本文

- - - -

こんばんは。
続きでございます。
★なんの続き?★
⑬夢の後 ← イマココ!
友達は今夜も海へ向かいます。
明日の夜も海へ向かいます。
昨日の夜も海にいました。
夜の海へ行って何をするのでしょうか。
友達は何もしませんでした。
その辺の流木なんかに座って、ぼーっとしてました。
向こうの海から波が来て、近くに打ち寄せるんでしょうけれど、暗いので見えません。
音だけが聞こえます。
そこはただ暗くて、ざわざわした音が聞こえるばかりの場所でした。
こんな所に何があるんだろう。
こんな所に何があったんだろう。
夢を見ていたのかもしれない。
友達はそう思いました。
鳥が、きれいな鳥が、たまたまここまで飛んできて、少しの間ここにとまって、また飛び去ってしまった。
そんなイメージが思い浮かびました。
その姿を追いかけるよりも、飛び立つさまの美しさに見惚れる方を選んだ。
詩でも詠んでるつもりかと思いました。
残された海は、今も鳥の夢を見る。
……。
「うー。いかんいかん」
友達は頭を振って立ち上がりました。
「引きずり過ぎだ。俺」
こうして待っていれば、いつかまた彼女が不意に現れるんじゃないか。
「つーくん久しぶりー」と気楽な調子で、自分の肩を軽く叩いてくるんじゃないか。
そんな不用意な妄想の後にやって来るのは、いつもどうしようもない無力感でした。
――ずっと続けてほしい。続ければ、これからも上手くなってくから。
あの夜の言葉がリフレインします。
明日は歌おう。1人でも。
そう心に決めました。何度目の決心かは知りませんが。
「あら。フナホちゃんの連絡先とか知らんの」
おろちの問いかけに、
「フナホちゃんて誰」
と友達が答えます。
「お? フナホちゃんじゃなかったっけ? 電話なりLINEなりすりゃええやん。さみしいんなら」
「マユだよ。マユ。フナホちゃんてどっから出たの。知ってるけど。……。迷惑だろ。忙しいだろうし」
おろちはジト目で友達を眺めます。
「お前アホやろ」
「えええ。なんでよ」
友達は我々に助けを求めますが、みんなジト目で友達を見ています。
「実家いけよ実家。親御さんに勤め先の住所聞けよ」
「古風に手紙なんていいんじゃないかしら」
「遠距離とか童貞にはハードル高いだろうけど、試しにやってみたら?」
友達はうなだれて、
「キミたちに相談したのが間違いだった」

- - - -

[データソースの項目]
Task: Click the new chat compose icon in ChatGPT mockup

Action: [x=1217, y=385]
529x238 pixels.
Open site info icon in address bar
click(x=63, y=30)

- - - -

作業の要件
(a) 本文で、友達がマユに電話やLINEで連絡しようとしない理由を、本文の記述に基づいて一文から三文で説明すること。
(b) 上のレコードをすべて、各行を一字も変えずにそのまま返すこと。

回答一覧
(a) 友達は、連絡すればマユに迷惑だろうと考えている。また、マユは忙しいだろうとも思っているので、連絡しようとしない。

(b)
Task: Click the new chat compose icon in ChatGPT mockup

Action: [x=1217, y=385]
529x238 pixels.
Open site info icon in address bar
click(x=63, y=30)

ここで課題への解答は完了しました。